Records from a data source:
○ ○ ○ ○ ○

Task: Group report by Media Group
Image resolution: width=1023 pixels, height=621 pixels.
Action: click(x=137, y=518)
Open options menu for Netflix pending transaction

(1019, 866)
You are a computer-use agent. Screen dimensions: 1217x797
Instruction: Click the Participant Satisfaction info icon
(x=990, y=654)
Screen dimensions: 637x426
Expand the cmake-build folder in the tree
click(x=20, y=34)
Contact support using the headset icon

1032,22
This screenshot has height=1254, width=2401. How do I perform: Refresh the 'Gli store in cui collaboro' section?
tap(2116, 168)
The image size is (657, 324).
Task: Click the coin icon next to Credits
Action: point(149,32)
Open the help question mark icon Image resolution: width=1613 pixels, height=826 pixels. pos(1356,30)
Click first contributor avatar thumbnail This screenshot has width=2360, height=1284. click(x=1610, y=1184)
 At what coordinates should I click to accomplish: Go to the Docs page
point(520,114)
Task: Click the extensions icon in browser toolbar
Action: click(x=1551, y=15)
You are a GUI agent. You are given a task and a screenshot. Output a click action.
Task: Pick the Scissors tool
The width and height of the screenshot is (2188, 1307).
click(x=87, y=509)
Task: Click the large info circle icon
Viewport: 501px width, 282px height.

○ ○ ○ ○ ○

**Your objective:** Repeat, without change, each line of the data above from the one that contains "Instruction: Click the" through the final line, counting both.

**Answer to this problem:**
Instruction: Click the Participant Satisfaction info icon
(x=990, y=654)
Screen dimensions: 637x426
Expand the cmake-build folder in the tree
click(x=20, y=34)
Contact support using the headset icon

1032,22
This screenshot has height=1254, width=2401. How do I perform: Refresh the 'Gli store in cui collaboro' section?
tap(2116, 168)
The image size is (657, 324).
Task: Click the coin icon next to Credits
Action: point(149,32)
Open the help question mark icon Image resolution: width=1613 pixels, height=826 pixels. pos(1356,30)
Click first contributor avatar thumbnail This screenshot has width=2360, height=1284. click(x=1610, y=1184)
 At what coordinates should I click to accomplish: Go to the Docs page
point(520,114)
Task: Click the extensions icon in browser toolbar
Action: click(x=1551, y=15)
You are a GUI agent. You are given a task and a screenshot. Output a click action.
Task: Pick the Scissors tool
The width and height of the screenshot is (2188, 1307).
click(x=87, y=509)
Task: Click the large info circle icon
Viewport: 501px width, 282px height.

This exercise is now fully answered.